[Records from a pointing dataset]
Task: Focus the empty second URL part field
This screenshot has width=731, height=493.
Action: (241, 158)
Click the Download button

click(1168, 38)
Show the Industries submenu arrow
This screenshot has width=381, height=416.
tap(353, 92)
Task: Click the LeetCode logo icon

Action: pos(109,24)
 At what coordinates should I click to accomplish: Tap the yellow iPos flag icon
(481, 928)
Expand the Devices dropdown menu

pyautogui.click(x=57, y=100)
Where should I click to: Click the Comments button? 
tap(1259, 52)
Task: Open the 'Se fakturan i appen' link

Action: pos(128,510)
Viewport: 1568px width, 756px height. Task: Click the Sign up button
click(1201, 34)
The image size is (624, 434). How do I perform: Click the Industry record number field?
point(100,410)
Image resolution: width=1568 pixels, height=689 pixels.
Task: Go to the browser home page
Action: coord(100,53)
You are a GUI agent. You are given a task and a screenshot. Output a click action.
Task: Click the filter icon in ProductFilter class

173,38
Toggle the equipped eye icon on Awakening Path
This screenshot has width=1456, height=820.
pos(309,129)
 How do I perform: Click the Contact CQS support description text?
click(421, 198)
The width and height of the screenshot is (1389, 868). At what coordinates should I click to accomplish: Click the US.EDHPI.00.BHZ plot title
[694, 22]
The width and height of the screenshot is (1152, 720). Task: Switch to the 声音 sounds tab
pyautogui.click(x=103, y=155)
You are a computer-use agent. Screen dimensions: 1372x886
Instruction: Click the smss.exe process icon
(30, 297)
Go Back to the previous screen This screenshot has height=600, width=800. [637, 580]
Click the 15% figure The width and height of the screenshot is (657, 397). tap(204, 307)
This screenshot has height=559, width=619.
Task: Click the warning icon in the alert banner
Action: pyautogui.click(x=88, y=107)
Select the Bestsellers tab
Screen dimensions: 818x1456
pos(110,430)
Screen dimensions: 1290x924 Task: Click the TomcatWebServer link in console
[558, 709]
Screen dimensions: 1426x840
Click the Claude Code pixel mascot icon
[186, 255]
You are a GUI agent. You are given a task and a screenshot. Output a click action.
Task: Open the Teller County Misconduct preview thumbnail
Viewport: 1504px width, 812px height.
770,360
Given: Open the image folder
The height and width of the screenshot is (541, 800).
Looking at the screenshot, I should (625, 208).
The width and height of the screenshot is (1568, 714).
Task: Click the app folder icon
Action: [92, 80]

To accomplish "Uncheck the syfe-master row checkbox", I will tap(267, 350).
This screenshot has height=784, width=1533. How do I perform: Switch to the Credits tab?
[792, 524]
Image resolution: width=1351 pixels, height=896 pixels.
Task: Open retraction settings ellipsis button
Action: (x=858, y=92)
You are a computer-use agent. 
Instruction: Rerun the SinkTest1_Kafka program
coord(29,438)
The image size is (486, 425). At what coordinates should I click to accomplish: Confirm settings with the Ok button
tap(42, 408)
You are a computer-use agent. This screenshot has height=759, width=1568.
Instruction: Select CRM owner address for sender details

What you should do: Show each line of the records above that contains the string "icon". Count a line only when the letters match in case.

Reply:
Task: Click the LeetCode logo icon
 At what coordinates should I click to accomplish: Tap the yellow iPos flag icon
Task: Click the filter icon in ProductFilter class
Toggle the equipped eye icon on Awakening Path
Instruction: Click the smss.exe process icon
Task: Click the warning icon in the alert banner
Click the Claude Code pixel mascot icon
Task: Click the app folder icon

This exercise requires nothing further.